Written By: Robin Lakoff on July 22, 2009 4 Comments

Recently I have encountered several analyses of Sarah Palin’s speeches as “found” poetry. One example comes from a wonderful piece by John Lundberg in the Huffington Post (http://www.huffingtonpost.com/john-lundberg/sarah-palin-the-anti-poet_b_237935.html):

Look at how she turns a simple statement into a mind-numbing puzzle (this is from Hart Seely’s terrific collection of found poems taken from actual Sarah Palin quotes):

You know,
Small mayors,
Mayors of small towns–
Quote, unquote–
They’re on the front lines.

Of course these analyses are intended ironically (Lundberg’s piece identifies Palin as an “anti-poet.” But to work as irony a comparison needs to have at least a grain of plausibility – something about Palin’s rhetoric has to be what we recognize (seriously) as “poetic.”)

What can that be? Well, prose is prosaic, in the sense that its unraveling requires relatively little from the reader (or hearer). There is some collaboration involved in the business of making the meaning of the text, but prose normally is relatively straightforward, and all the reader need do is apply some real-world experience (framing) to the task. Most of what is needed is right there on the page; connections are signaled when they are not explicitly spelled out.

We engage in an act of poetic meaning-making forewarned and forearmed. The warning is necessary: readers will have to roll up their sleeves and collaborate meaningfully with the poet to make the poem. Hence, the poet needs to play fair: leave the right margins unjustified and lots of white space around the piece. That signifies” Poem: Beware. Reader, if you are not willing to do your part, turn the page.

Poems omit, hint, and sometimes – as Plato remarked – they may even lie. The reader has to accept that the writer is not exactly playing fair. But the reader has been fairly warned and should know what is expected and be willing to provide it, as the poet took special pains to provide something worth struggling with. The two thus form co-contractors, bound to work together to make the poem.

So, more than a work of prose, a poem is a uniquely social endeavor. By forming their connection, writer and reader agree that they share enough context, enough experience, to encode and decode something in common. To call this work “social” may seem strange: one could argue as well that reading poetry, like writing it, is best done in solitude. But the coming together on the printed page is a social act, the signing of a social contract. And when a poem works, the reader is both welcomed and flattered.

So if there is something somehow poetic in Palin’s rhetorical effusions, if her speeches can be heard as poetic by at least some hearers (minus the irony), that might explain why many people are delighted at her speeches. To experience them as poetry is to experience trust, connection, and flattery: we are the same, we share the frame. (Ah, poetry!)
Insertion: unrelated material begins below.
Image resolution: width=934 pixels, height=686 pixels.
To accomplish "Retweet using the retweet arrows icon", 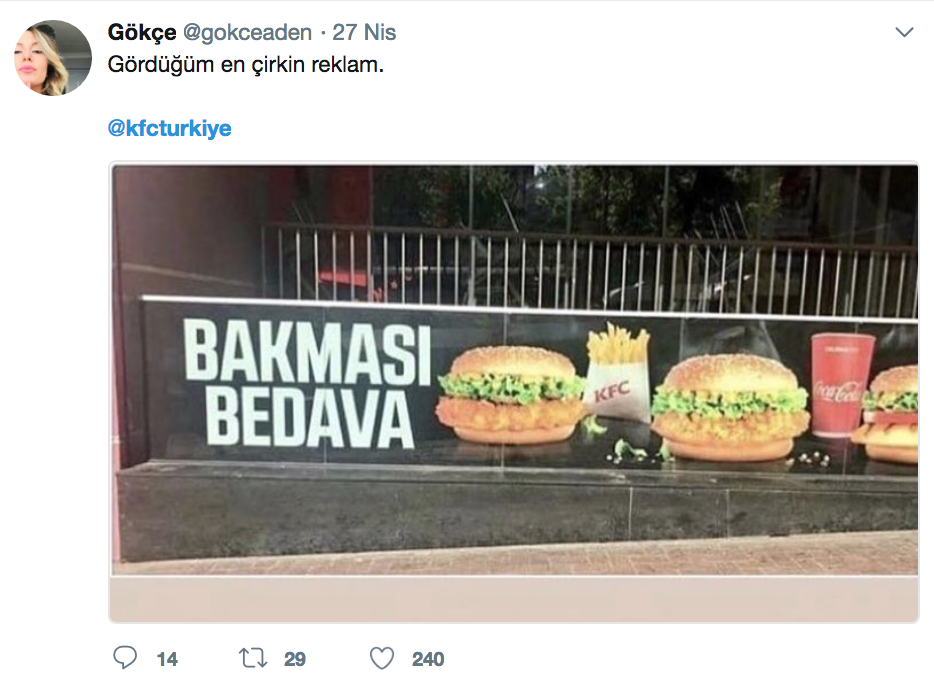I will coord(253,659).
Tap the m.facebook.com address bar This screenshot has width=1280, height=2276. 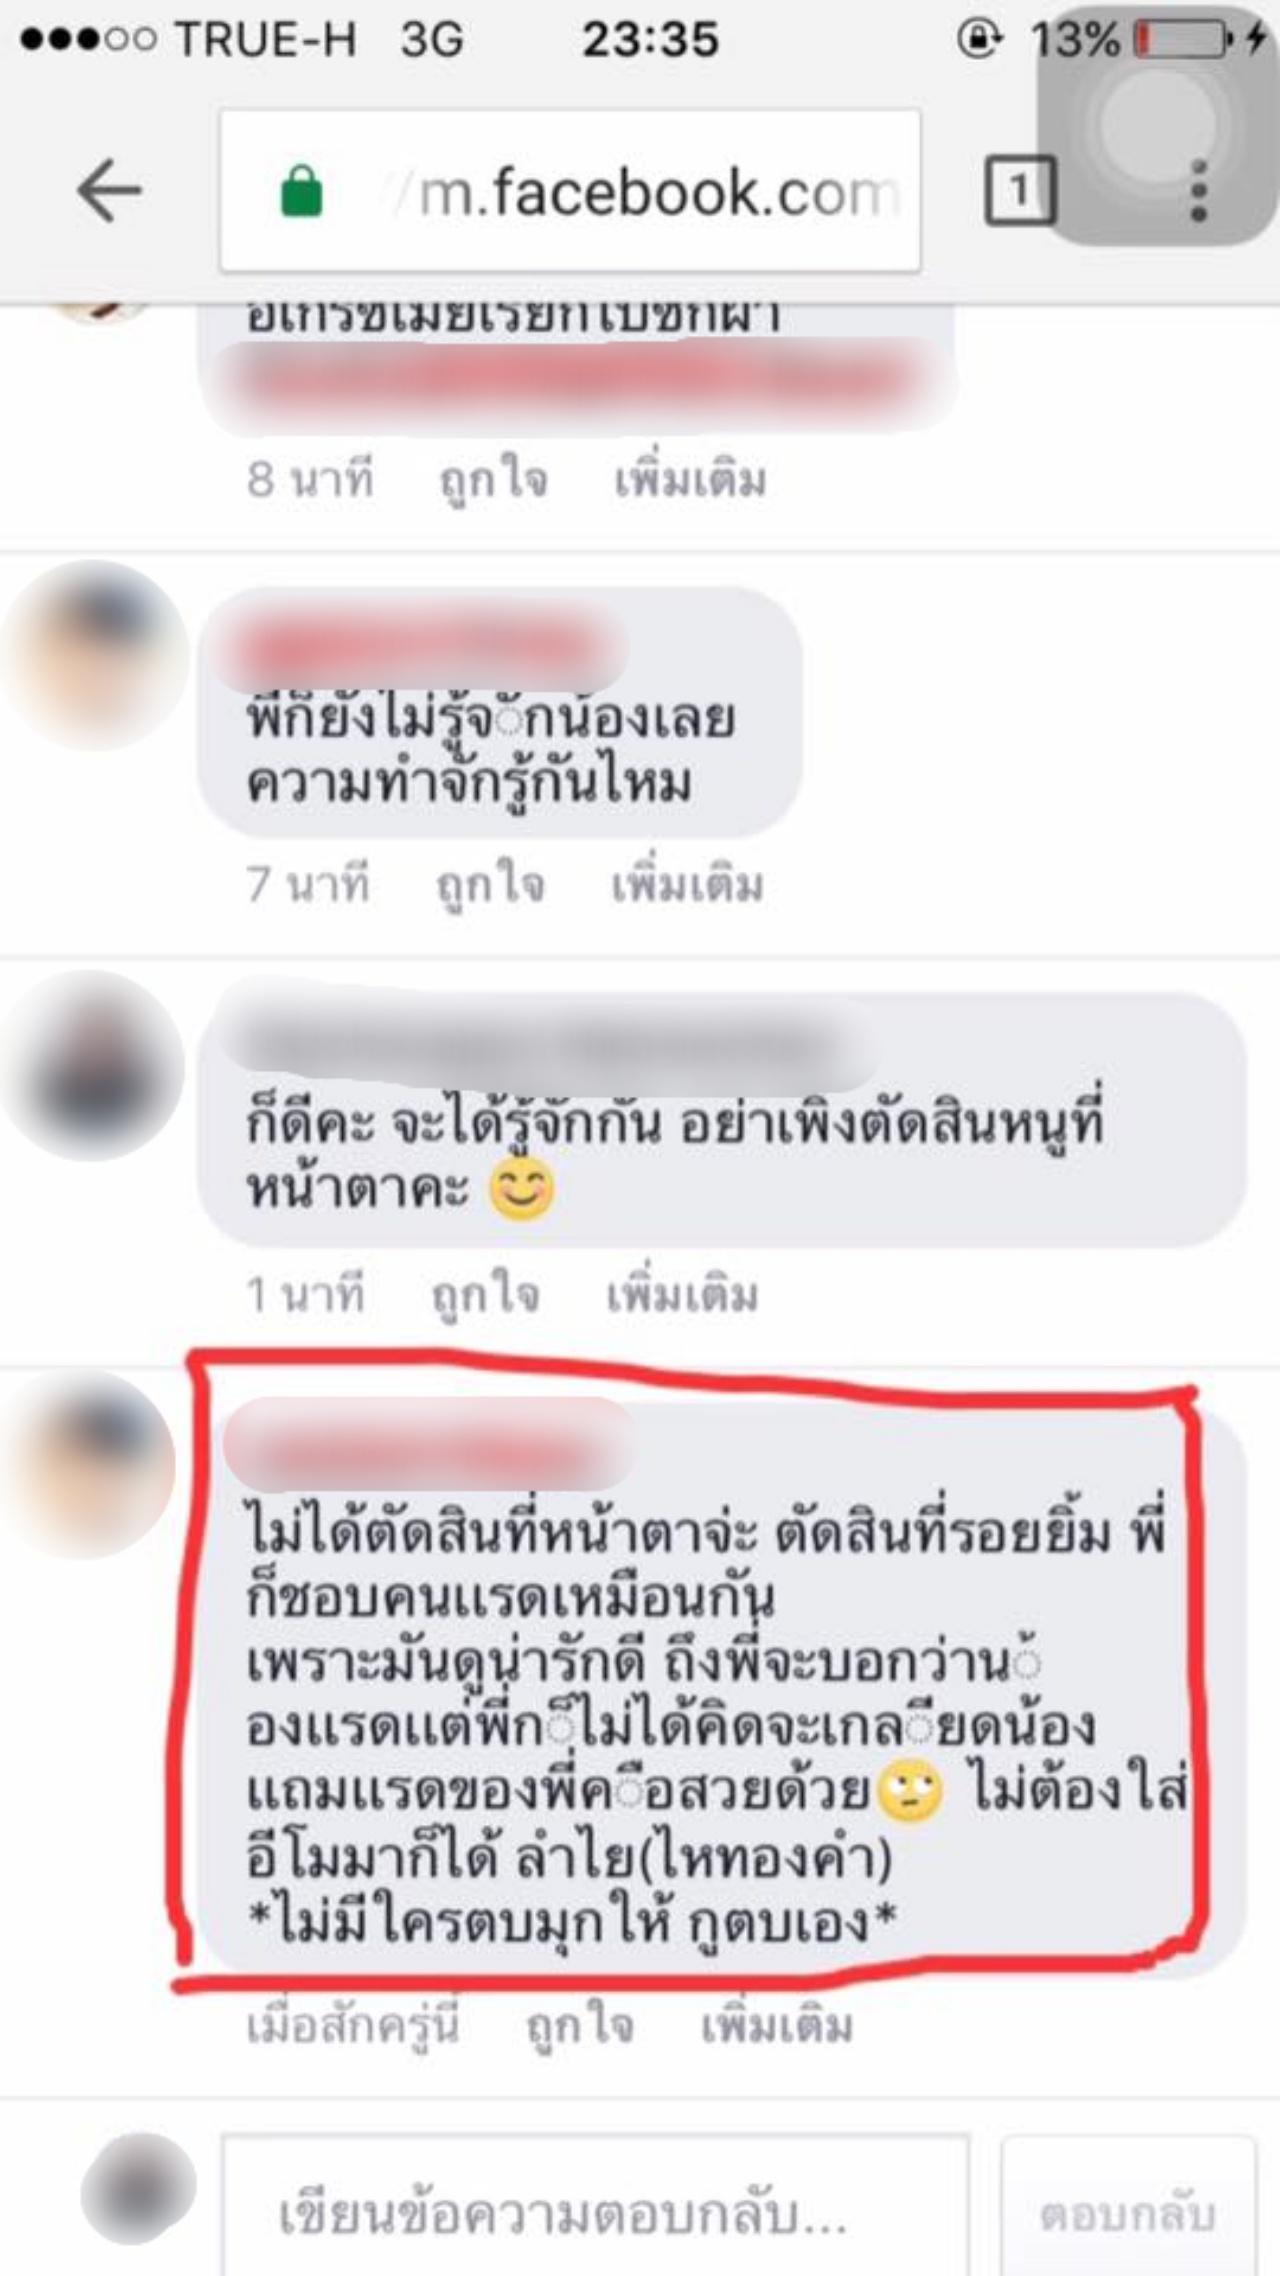(570, 190)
It is interesting, then, that the same speaker using the same words can be experienced by one set of hearers as producing the social experience of poetry, and by others as barely speaking (highly prosaic) English. But that’s what frames are about.

It is also reasonable to argue that, to be legitimately seen as a poetic encoder, the poet must be consciously making poetic choices: the difficulties or aporias should not result from laziness or incompetence. That is, of course, the trouble with the concept of “found” poetry: real poetry never gets lost. It is not at all clear that Palin should be considered a legitimate player in the poetry game. But at least the “found poetry” theory offers an explanation of Palin’s complex role in our current political drama.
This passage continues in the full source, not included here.